Prospective parents reported feeling nervous and anxious as they wanted to ensure that they were doing the right thing. Following adoption, parents were asked what they wish they had known beforehand. It is also important to acknowledge that different parents have different experiences and may not always seek support. An important aspect for any parent is the provision of education for the children and many parents expressed concern about this. The program sought to explore ideas about what education should look like for the adopted children.

The Institute for Internationally Adopting Families collected data over the course of the project to identify themes. This led to the ‘Whole Child’ Program which was centred on the whole family and focused on discussing specific issues they were experiencing with anthropologists and why these issues may have arisen. Parental satisfaction was reported through the filling of gaps in knowledge which reduced their anxiety.

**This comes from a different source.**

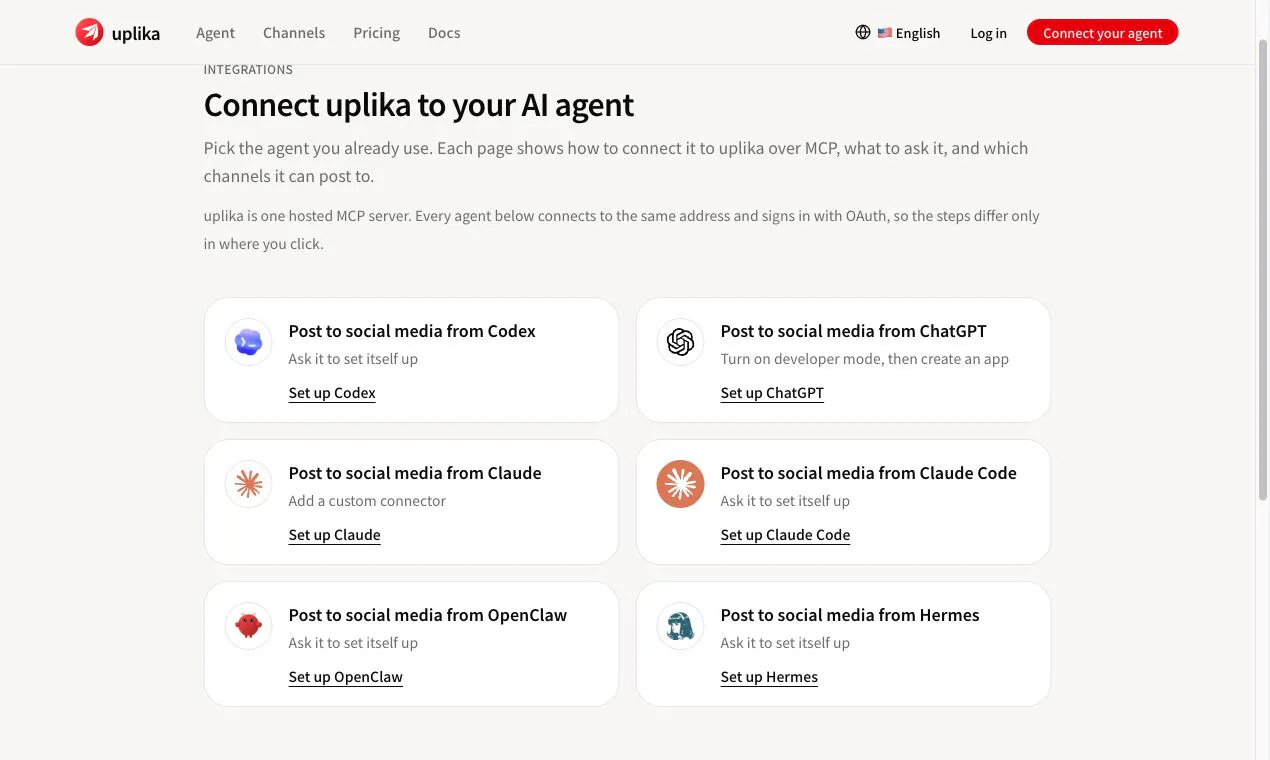Open the English language selector
This screenshot has width=1270, height=760.
click(x=909, y=33)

Dr Stryker concludes that, there is value in cross-cultural, trans-national adoption but the overlaps need to be addressed. Future studies will look at institutional versus family culture and follow-up studies will be carried out. This was a fantastic insight for staff and students at the University of Portsmouth to consider cross-cultural aspects and influences of children’s wellbeing and how approaching issues from a different perspective may be the key to finding solutions in terms of supporting the holistic wellbeing of families and the education of children.